Business Analyst, McKinsey & Company
When you consider the generous mentoring that shaped Kyle Guinivan's college experience, it seems fitting that he chose a career in consulting.
As a high school senior, Guinivan was trying to decide between IU and a large university on the East Coast, so he e-mailed eight business professors at each. None from the other university replied. Six from Kelley did.
In his reply, Assistant Professor of Finance Levent Guntay, an alumnus of the East Coast school, professed his affection for both universities and explained the pros and cons of each. He concluded that for what Guinivan was interested in doing, IU would be the better place for him.
"I read that e-mail, then called IU and accepted," Guinivan says.
A finance and accounting major and business honors student, Guinivan was a member of the first class of students in Kelley's Consulting Workshop—an experience that taught him to think and work like a consultant and prepared him for rigorous, analytical interviews with consulting firms. He also participated in 15 to 20 case competitions, learning to find creative solutions on a tight deadline. "I felt incredibly prepared to go into consulting," he says.

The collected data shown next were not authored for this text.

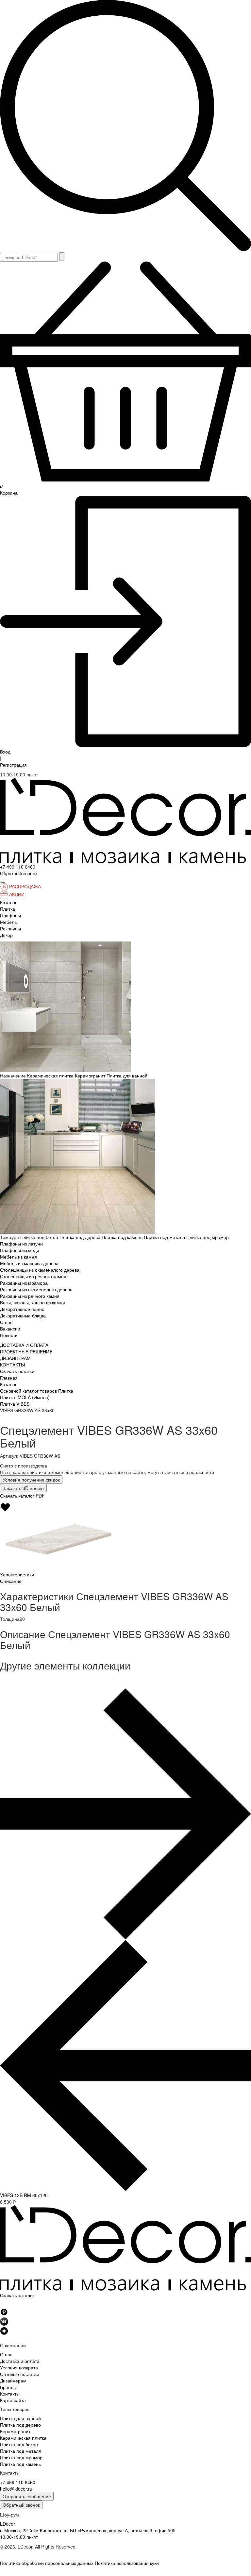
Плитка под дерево (80, 1237)
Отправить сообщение (27, 2496)
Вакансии (10, 1328)
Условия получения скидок (31, 1479)
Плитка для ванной (127, 1075)
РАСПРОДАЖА (25, 886)
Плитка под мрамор (207, 1237)
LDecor (7, 2523)
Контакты (10, 2393)
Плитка (7, 909)
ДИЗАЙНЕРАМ (15, 1358)
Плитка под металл (165, 1237)
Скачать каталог (17, 2295)
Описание (11, 1581)
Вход (5, 751)
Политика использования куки (127, 2563)
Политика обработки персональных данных (46, 2563)
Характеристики (17, 1574)
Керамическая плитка (51, 1075)
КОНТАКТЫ (12, 1364)
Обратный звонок (21, 2504)
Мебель (8, 922)
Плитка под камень (123, 1237)
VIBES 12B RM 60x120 (24, 2195)
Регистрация (13, 764)
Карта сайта (13, 2400)
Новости (9, 1335)
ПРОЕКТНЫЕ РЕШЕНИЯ (26, 1351)
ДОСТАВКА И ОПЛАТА (24, 1345)
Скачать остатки (17, 1371)
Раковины (10, 928)
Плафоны (10, 915)
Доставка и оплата (20, 2361)
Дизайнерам (13, 2380)
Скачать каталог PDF (22, 1495)
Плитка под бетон (39, 1237)
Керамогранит (91, 1075)
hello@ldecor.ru (16, 2488)
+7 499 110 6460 (17, 866)
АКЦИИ (17, 894)
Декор (6, 935)
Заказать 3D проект (23, 1488)
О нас (6, 1322)
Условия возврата (19, 2367)
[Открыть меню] (2, 882)
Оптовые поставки (19, 2374)
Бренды (8, 2387)
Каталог (8, 902)
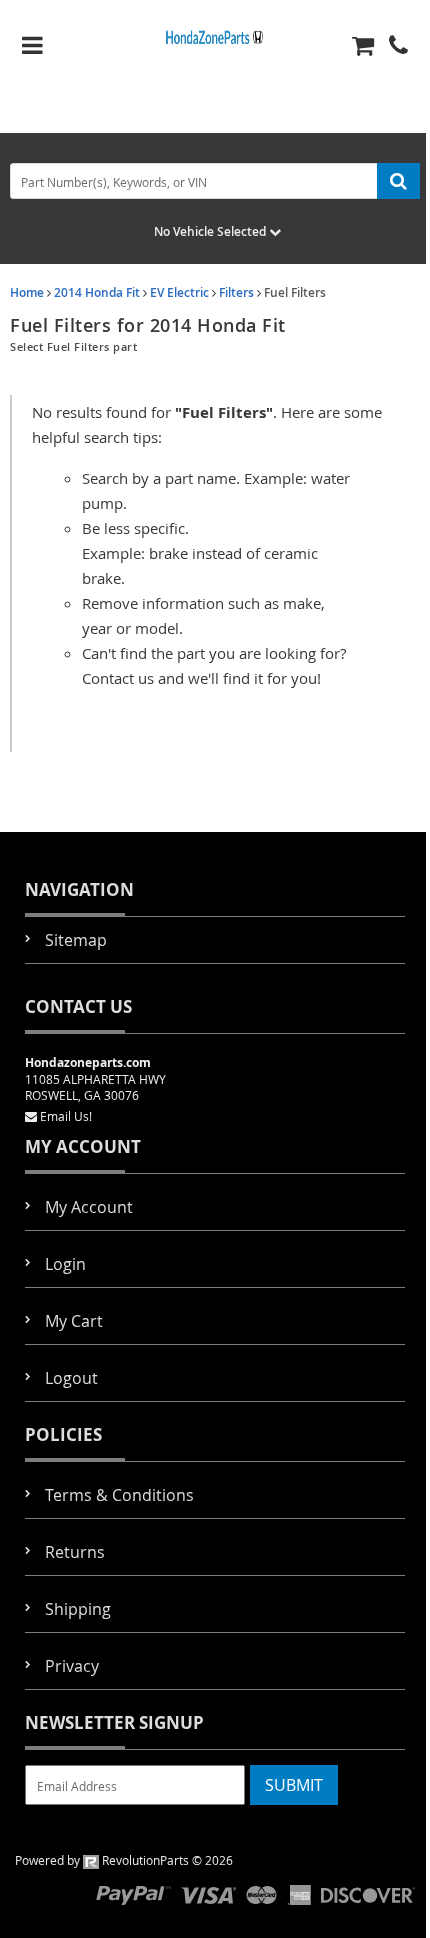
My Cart (74, 1321)
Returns (75, 1552)
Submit (294, 1785)
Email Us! (66, 1116)
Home (27, 292)
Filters (236, 292)
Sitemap (76, 940)
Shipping (78, 1609)
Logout (71, 1378)
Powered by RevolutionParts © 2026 (124, 1860)
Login (65, 1264)
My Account (89, 1207)
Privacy (72, 1666)
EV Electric (179, 292)
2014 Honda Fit (97, 292)
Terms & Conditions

Especially so, thanks to two Kelley alumni he contacted for advice. One, a partner at PricewaterhouseCoopers in Indianapolis, helped Guinivan match his interests with potential careers and gave him advice before, during, and after an internship at PwC.
The other alumnus who helped Guinivan worked in the Minneapolis office of the management consulting firm McKinsey & Company, and spent hours talking with Guinivan about McKinsey, interviews, and life as a consultant. Guinivan liked the idea of tackling challenging problems, working with one client in one location for several months and then switching clients and locations, and presenting his ideas to upper-level management.
When it came time to find a job, Guinivan had a lot of employers to choose from. "One thing that differentiates Kelley from other schools is its career services office. I made connections with 50 or 60 companies just from talking to recruiters and alumni on campus. I was never worried about finding a job when I graduated."
He chose to join McKinsey's Minneapolis office, partly because it works with so many philanthropic organizations. Giving back is important to Guinivan—at Kelley he helped launch a student-led career mentoring program and served as an informal advisor to at least 15 students interested in consulting. Inspired by his brother, who has cerebral palsy and loves to cook, Guinivan hopes to start his own not-for-profit someday: a restaurant in which people with disabilities will work with aides to prepare the cuisine.
"The people who recruited me helped me make incredibly important decisions in my life, and IU was such an important part of me getting where I am, that I really want to return the favor to students," says Guinivan, who hopes to return to Kelley as a recruiter for McKinsey.
"Kelley graduates are incredibly supportive of the students. This perpetual care is one of the reasons Kelley is so strong in the business world."
Advice to students: "Get to know your professors—they have an incredible amount of knowledge to share with you. Find something you enjoy and get involved with it."
Going, going, Ghana: Went to Ghana over spring break for a Kelley course on emerging markets, and all but about $500 was paid for by Kelley scholarships that were available to anyone going on the trip. "It's pretty amazing to go to Africa and have all your expenses covered while you're there."